**짧은 문제:** 아래 목록의 모든 줄을 그대로 옮겨 적으세요. 그림은 답에 넣지 마세요.

**제공된 목록:**
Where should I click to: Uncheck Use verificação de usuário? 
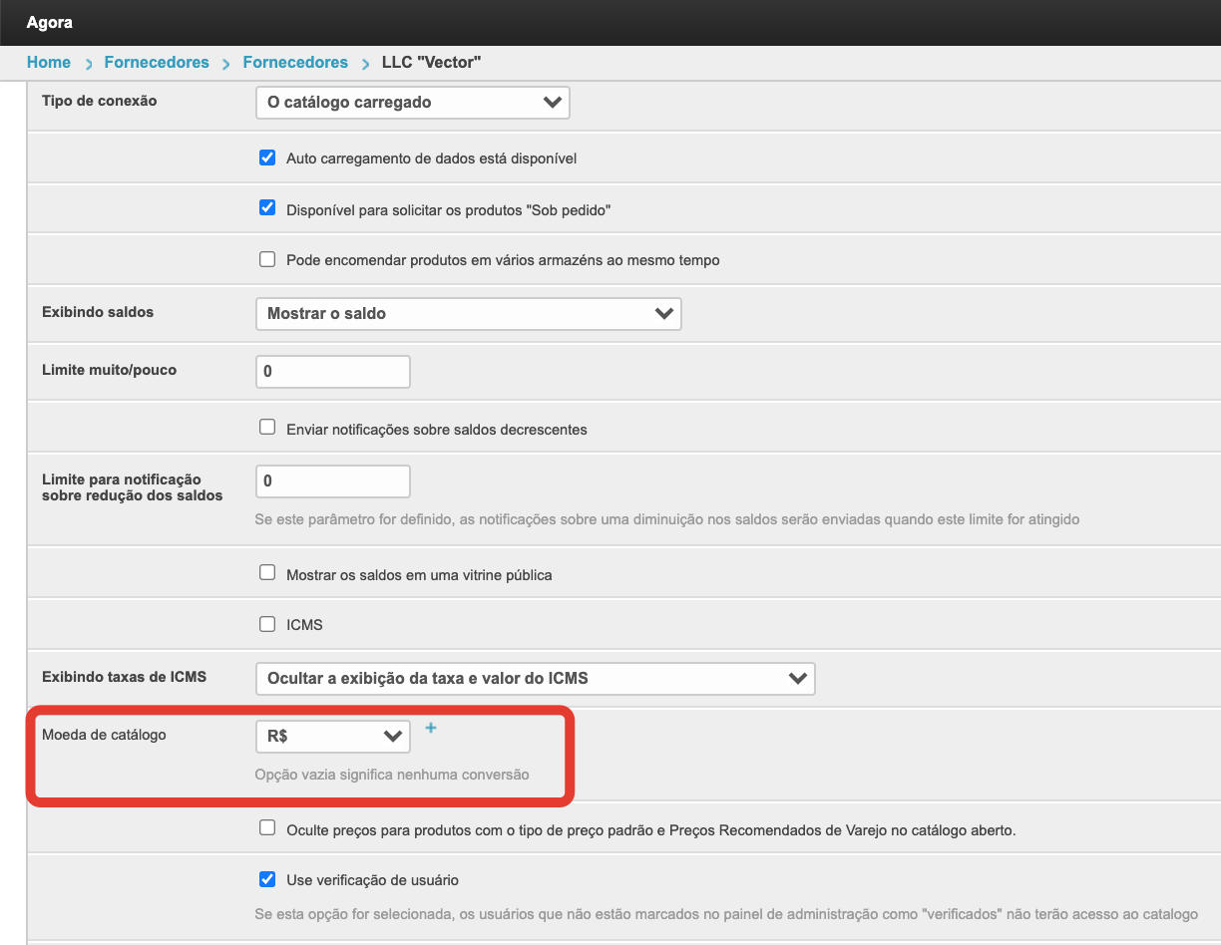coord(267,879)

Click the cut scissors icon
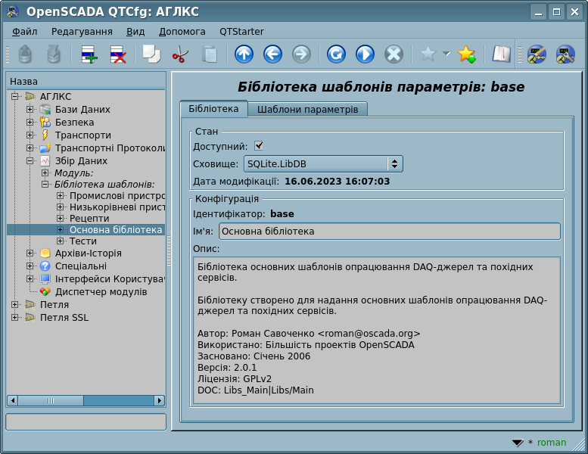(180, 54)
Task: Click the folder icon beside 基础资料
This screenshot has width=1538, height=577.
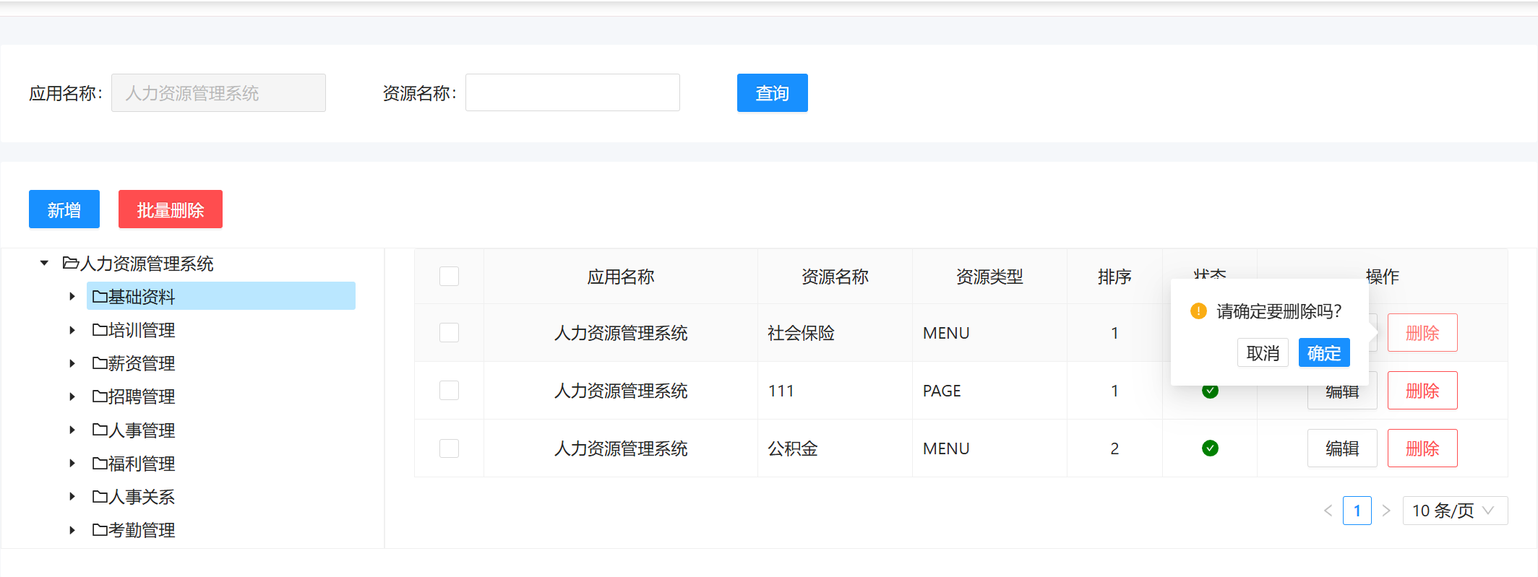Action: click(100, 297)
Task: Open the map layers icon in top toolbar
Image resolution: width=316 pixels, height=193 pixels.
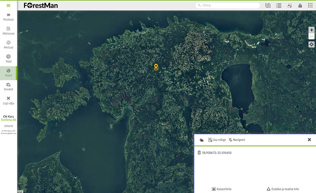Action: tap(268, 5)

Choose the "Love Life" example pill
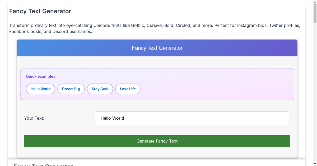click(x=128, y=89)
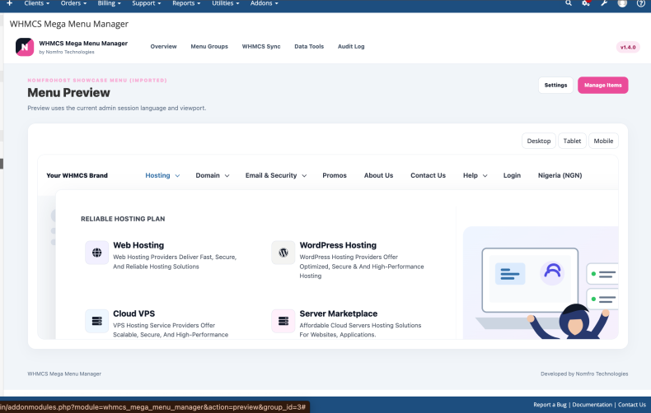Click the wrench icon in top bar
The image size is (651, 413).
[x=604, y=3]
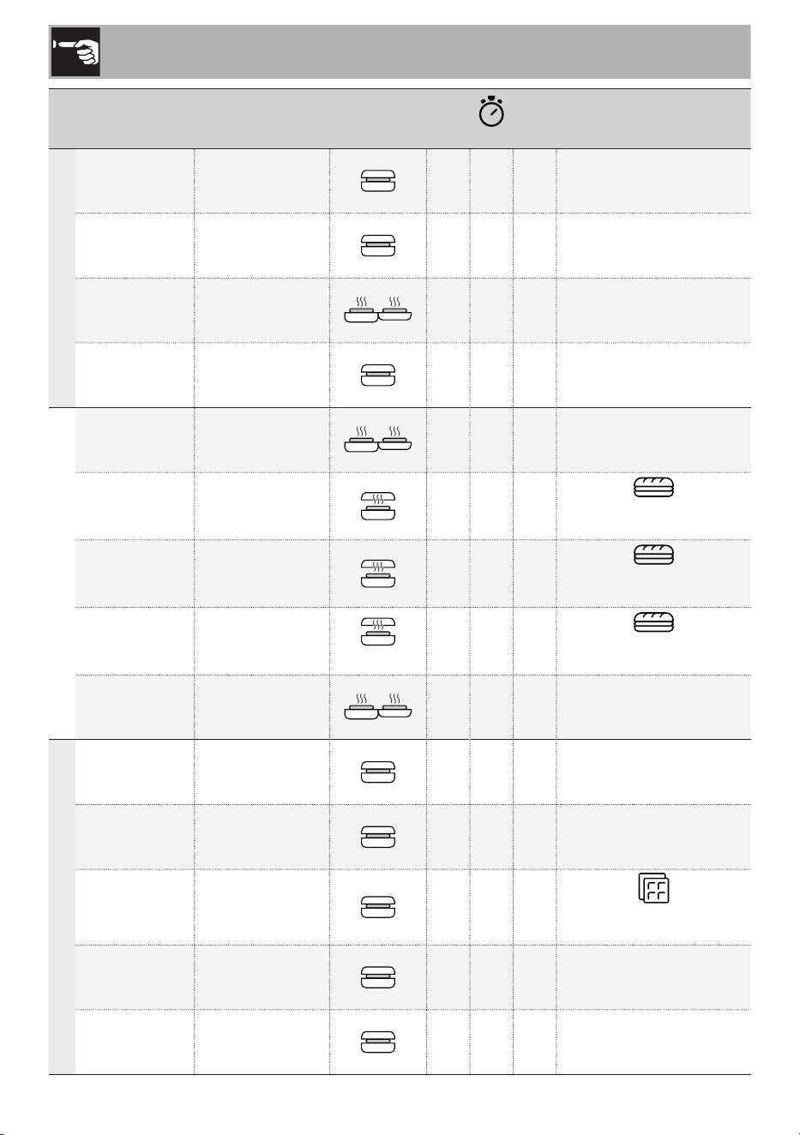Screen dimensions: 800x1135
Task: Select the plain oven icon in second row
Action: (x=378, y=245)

**연습 문제 풀이:**
Where should I click to: Uncheck Use verificação de usuário? 
coord(267,879)

Click the cut scissors icon
(180, 54)
Task: Click the folder icon beside 基础资料
This screenshot has width=1538, height=577.
Action: click(100, 297)
Task: Open the map layers icon in top toolbar
Image resolution: width=316 pixels, height=193 pixels.
Action: tap(268, 5)

Choose the "Love Life" example pill
click(x=128, y=89)
Click the wrench icon in top bar
The image size is (651, 413).
[x=604, y=3]
Screen dimensions: 800x1135
Task: Select the plain oven icon in second row
Action: (x=378, y=245)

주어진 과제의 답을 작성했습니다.